You are viewing a plain text version of this content. The canonical link for it is here.

Posted to user@hbase.apache.org by Michael <mi...@fantasymail.de> on 2019/07/18 08:39:42 UTC

HBase 2 ,bulk import question

Hi,

I looked at the possibility of bulk importing into hbase, but somehow I
don't get it. I am not able to perform a presplitting of the data, so
does bulk importing work without presplitting?
As I understand it, instead of putting the data, I create the hbase
region files, but all tutorials I read mentioned presplitting...

So, is presplitting essential for bulk importing?

It would be really helpful, if someone could point me to demo
implementation of a bulk import.

Thanks for helping
 Michael

Re: HBase 2 ,bulk import question

Posted by OpenInx <op...@gmail.com>.

> To add to that, the split will be done on the master,
It's done locally, not master.  say the LoadIncrementHFile tool will split
the hfile
locally if found anyone is cross two or more regions.
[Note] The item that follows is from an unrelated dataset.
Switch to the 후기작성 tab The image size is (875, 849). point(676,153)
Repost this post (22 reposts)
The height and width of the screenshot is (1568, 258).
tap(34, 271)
On Fri, Jul 19, 2019 at 1:27 AM Jean-Marc Spaggiari <je...@spaggiari.org>
wrote:

> +1 to that last statement. (I think the split is done locally where you run
> the command, not sure if it's in the master, but I can be wrong). Means if
> you have a single big giant file and 200 regions, it will require a lot a
> non distributed work...
>
> Le jeu. 18 juil. 2019 à 13:03, Austin Heyne <ah...@ccri.com> a écrit :
>
> > To add to that, the split will be done on the master, so if you
> > anticipate a lot of splits it can be an issue.
> >
> > -Austin
> >
> > On 7/18/19 12:32 PM, Jean-Marc Spaggiari wrote:
> > > One think to add, when you will bulkload your files, if needed, they
> will
> > > be split according to the regions boundaries.
> > >
> > > Because between when you start your job and when you push your files,
> > there
> > > might have been some "natural" splits on the table side, the bulkloader
> > has
> > > to be able to re-split your generated data.
> > >
> > > JMS
> > >
> > > Le jeu. 18 juil. 2019 à 09:55, OpenInx <op...@gmail.com> a écrit :
> > >
> > >> Austin is right. The pre-splitting is mainly used for generate&load
> > HFiles,
> > >> say
> > >> when do bulkload, it will load each generated hfile to the
> corresponding
> > >> region
> > >> who include the rowkey interval of the hfile. If no pre-splitting,
> then
> > all
> > >> HFiles
> > >> will be in one region, bulkload will be time-consuming and it's easy
> to
> > be
> > >> hotspot
> > >> when query coming in.
> > >>
> > >> About the demo, you can see here:
> > >> [1]. https://hbase.apache.org/book.html#arch.bulk.load
> > >> [2].
> > >>
> > >>
> >
> http://blog.cloudera.com/blog/2013/09/how-to-use-hbase-bulk-loading-and-why/
> > >>
> > >> Thanks.
> > >>
> > >> On Thu, Jul 18, 2019 at 9:21 PM Austin Heyne <ah...@ccri.com> wrote:
> > >>
> > >>> Bulk importing requires the table the data is being bulk imported
> into
> > >>> to already exists. This is because the mapreduce job needs to extract
> > >>> the region start/end keys in order to drive the reducers. This means
> > >>> that you need to create your table before hand, providing the
> > >>> appropriate pre-splitting and then run your bulk ingest and bulk load
> > to
> > >>> get the data into the table. If you were to not pre-split your table
> > >>> then you would end up with one reducer in your bulk ingest job. This
> > >>> also means that your bulk ingest cluster will need to be able to
> > >>> communicate with your HBase instance.
> > >>>
> > >>> -Austin
> > >>>
> > >>> On 7/18/19 4:39 AM, Michael wrote:
> > >>>> Hi,
> > >>>>
> > >>>> I looked at the possibility of bulk importing into hbase, but
> somehow
> > I
> > >>>> don't get it. I am not able to perform a presplitting of the data,
> so
> > >>>> does bulk importing work without presplitting?
> > >>>> As I understand it, instead of putting the data, I create the hbase
> > >>>> region files, but all tutorials I read mentioned presplitting...
> > >>>>
> > >>>> So, is presplitting essential for bulk importing?
> > >>>>
> > >>>> It would be really helpful, if someone could point me to demo
> > >>>> implementation of a bulk import.
> > >>>>
> > >>>> Thanks for helping
> > >>>>    Michael
> > >>>>
> > >>>>
> >
>

Re: HBase 2 ,bulk import question

Posted by Jean-Marc Spaggiari <je...@spaggiari.org>.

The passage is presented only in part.